March 1, 2007 / 11:18 AM / 12 years ago

"Yes" vocalist shows teens how to rock

NEW YORK (Reuters Life!) - Aspiring young musicians and wannabe rock stars are getting tips about how to hit the big time and the chance to perform with a veteran of the industry — “Yes” vocalist Jon Anderson.

Jon Anderson, the vocalist of progressive rock band Yes, performs in Bucharest September 5, 2005. Aspiring young musicians and wannabe rock stars are getting tips about how to hit the big time and the chance to perform with a veteran of the industry -- "Yes" vocalist Jon Anderson. REUTERS/Bogdan Cristel

Anderson, 62, the vocalist with the 1970s progressive rock band “Yes,” is one of the latest stars to perform in concert with students from The Paul Green School of Rock Music founded in Philadelphia in 1998.

The school, which was the apparent inspiration for the film “School of Rock” with actor Jack Black, aims to help young artists reach their potential and to play their music in front of a live audiences.

Anderson recently played a series of concerts featuring “Yes” music with students who were not even born when the legendary band produced some of their greatest hits.

Q: How did you get involved with the school?

A: “Three years ago we played Philadelphia and about 20 kids from the school came to the show.
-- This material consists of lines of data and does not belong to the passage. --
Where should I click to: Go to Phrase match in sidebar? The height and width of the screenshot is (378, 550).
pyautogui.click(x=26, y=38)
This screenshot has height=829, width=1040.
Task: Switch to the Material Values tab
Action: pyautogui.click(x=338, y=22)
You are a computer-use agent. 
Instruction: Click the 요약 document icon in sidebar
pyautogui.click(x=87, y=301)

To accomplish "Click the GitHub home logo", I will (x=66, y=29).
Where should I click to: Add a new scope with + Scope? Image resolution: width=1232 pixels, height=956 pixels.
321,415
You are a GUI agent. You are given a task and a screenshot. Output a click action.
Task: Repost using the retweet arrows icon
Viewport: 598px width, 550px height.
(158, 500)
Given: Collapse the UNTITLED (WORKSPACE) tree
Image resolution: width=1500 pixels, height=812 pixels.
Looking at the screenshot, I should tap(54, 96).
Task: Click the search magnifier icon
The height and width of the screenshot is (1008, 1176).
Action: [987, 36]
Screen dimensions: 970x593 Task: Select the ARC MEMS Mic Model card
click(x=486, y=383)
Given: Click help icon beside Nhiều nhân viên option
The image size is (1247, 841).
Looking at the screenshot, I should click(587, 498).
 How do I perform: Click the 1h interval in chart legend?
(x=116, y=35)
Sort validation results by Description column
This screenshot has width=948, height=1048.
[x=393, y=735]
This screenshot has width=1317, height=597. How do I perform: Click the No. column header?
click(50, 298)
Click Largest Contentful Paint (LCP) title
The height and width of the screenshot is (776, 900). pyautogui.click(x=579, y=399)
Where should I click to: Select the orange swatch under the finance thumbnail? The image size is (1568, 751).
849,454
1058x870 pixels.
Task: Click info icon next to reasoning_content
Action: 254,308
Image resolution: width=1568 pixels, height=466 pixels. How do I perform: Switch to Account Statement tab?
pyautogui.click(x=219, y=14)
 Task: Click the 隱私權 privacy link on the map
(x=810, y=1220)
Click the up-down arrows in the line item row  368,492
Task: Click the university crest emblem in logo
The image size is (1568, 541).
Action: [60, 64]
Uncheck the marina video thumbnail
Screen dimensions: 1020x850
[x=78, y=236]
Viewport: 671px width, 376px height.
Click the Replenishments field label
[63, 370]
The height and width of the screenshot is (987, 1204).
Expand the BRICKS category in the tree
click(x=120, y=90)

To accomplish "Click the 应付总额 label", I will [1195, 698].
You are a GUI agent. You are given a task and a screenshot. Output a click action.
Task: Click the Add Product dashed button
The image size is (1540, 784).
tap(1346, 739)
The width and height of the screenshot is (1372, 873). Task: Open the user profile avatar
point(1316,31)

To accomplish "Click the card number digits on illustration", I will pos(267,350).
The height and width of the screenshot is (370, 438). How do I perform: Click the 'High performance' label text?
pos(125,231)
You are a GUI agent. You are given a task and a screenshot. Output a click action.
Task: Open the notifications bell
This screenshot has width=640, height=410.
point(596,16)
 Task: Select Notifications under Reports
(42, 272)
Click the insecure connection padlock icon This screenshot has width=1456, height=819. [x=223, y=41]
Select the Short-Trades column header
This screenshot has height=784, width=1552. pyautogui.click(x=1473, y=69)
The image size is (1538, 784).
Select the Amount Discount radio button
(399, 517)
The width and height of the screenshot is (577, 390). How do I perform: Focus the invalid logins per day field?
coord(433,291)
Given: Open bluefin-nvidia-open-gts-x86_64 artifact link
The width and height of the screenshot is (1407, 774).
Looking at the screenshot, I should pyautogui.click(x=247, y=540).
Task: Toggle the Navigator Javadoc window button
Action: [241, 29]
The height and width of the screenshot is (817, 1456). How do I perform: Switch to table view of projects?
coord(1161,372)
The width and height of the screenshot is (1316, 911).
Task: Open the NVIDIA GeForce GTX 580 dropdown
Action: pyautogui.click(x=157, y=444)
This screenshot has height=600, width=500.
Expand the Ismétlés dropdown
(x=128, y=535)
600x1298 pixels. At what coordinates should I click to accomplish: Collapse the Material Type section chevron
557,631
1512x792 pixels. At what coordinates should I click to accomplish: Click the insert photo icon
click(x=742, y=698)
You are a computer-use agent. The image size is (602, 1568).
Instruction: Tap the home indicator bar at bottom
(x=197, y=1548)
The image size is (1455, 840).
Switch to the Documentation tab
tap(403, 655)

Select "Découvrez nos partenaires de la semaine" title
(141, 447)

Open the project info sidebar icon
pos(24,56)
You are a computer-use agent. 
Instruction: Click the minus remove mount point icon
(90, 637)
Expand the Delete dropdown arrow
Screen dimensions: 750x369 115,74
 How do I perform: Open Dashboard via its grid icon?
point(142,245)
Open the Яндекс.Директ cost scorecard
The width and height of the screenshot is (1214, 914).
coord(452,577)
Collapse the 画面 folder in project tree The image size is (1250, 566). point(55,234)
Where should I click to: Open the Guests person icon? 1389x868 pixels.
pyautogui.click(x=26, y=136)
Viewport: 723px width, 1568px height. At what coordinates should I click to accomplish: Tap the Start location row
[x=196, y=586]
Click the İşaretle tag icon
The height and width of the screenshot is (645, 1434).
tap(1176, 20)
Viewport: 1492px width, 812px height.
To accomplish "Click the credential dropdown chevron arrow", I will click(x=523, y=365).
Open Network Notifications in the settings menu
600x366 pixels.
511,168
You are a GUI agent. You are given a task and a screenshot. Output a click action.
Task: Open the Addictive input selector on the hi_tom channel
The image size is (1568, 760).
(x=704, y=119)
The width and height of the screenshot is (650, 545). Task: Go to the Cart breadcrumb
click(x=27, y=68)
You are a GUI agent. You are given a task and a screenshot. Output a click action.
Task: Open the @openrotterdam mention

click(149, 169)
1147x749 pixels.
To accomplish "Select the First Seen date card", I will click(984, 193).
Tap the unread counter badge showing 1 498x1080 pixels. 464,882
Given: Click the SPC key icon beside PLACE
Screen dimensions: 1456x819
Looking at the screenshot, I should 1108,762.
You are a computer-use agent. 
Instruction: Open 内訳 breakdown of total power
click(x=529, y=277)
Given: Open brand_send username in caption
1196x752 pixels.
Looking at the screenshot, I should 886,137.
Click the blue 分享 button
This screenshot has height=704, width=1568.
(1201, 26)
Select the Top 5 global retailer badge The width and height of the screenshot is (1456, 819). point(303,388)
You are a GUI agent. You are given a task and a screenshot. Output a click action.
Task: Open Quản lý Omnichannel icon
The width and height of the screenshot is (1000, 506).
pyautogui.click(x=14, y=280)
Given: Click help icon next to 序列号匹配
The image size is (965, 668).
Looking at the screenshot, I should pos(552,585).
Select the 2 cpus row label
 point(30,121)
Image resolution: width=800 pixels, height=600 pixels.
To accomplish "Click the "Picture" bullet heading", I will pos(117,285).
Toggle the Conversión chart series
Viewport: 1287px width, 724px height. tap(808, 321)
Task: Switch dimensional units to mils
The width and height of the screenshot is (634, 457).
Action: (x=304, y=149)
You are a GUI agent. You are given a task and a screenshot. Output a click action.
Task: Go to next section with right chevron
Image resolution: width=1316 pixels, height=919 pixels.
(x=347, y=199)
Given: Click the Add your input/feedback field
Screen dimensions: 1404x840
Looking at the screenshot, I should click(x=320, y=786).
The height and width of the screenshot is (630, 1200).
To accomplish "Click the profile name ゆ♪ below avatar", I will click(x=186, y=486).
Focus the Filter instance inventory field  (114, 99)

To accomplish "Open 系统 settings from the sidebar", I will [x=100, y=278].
The people I am working with now are teenagers — 14, 15 and 16 years old — who want to do “Yes” music. They decided to put together a showcase of “Yes” music for touring and asked me if I would be happy to come along, oversee it and be part of it.”

Q: How many teenagers have you been performing with?

A: “There are about 24. You have five or six at a time. Each song has about eight performing. Paul Green has this energy going with the kids. They work with each other and have different set-ups on stage. It is a very interesting concept. He gets them interchanging for each song. It’s beautiful because they all play so good. They are all excited to work together.”

Q: How many shows are there?

A: “We’ve done five this time around. We’ve been asked to do some shows in April and maybe a festival in the summer. It is an adventure for me to work with these teens.”

Q: What are you hoping to achieve?

A: “It is a teaching experience for me. I’d like to think that I’m the professor for the moment — giving them enthusiasm and a musical education and telling them what it is like to be on the road. It is a learning and a teaching experience for me as well.”

Q: Do you think rock music can be taught?

A: “Yes, it has a lot to do with the ears — being able to remember phrases. A lot of “Yes” music is written in musical form but it is more to do with remembering cord sequences. That’s part of becoming a musician, to be able to be a bit free with music rather than having it written down. You play it but you have to be able to experience it at the same time. The idea is learning by ear. Reading music is a healthy thing as well. It is a good starting point for them.”

Q: What are some of the tips you are passing on to the teenagers?

A: “I think the main thing is to enjoy what you do always and don’t get hung up on becoming a rock star. Enjoy rock and all kinds of music and remember it is a gift to be able to make music.”

Q: Do you think it is harder for young people to become rock stars and musicians today than when you were starting out?

A: “It is always hard to become a rock star, to have success. It is one chance in a million to have a big success and a life-time career. You have to work on it once you have attained some sort of career break.”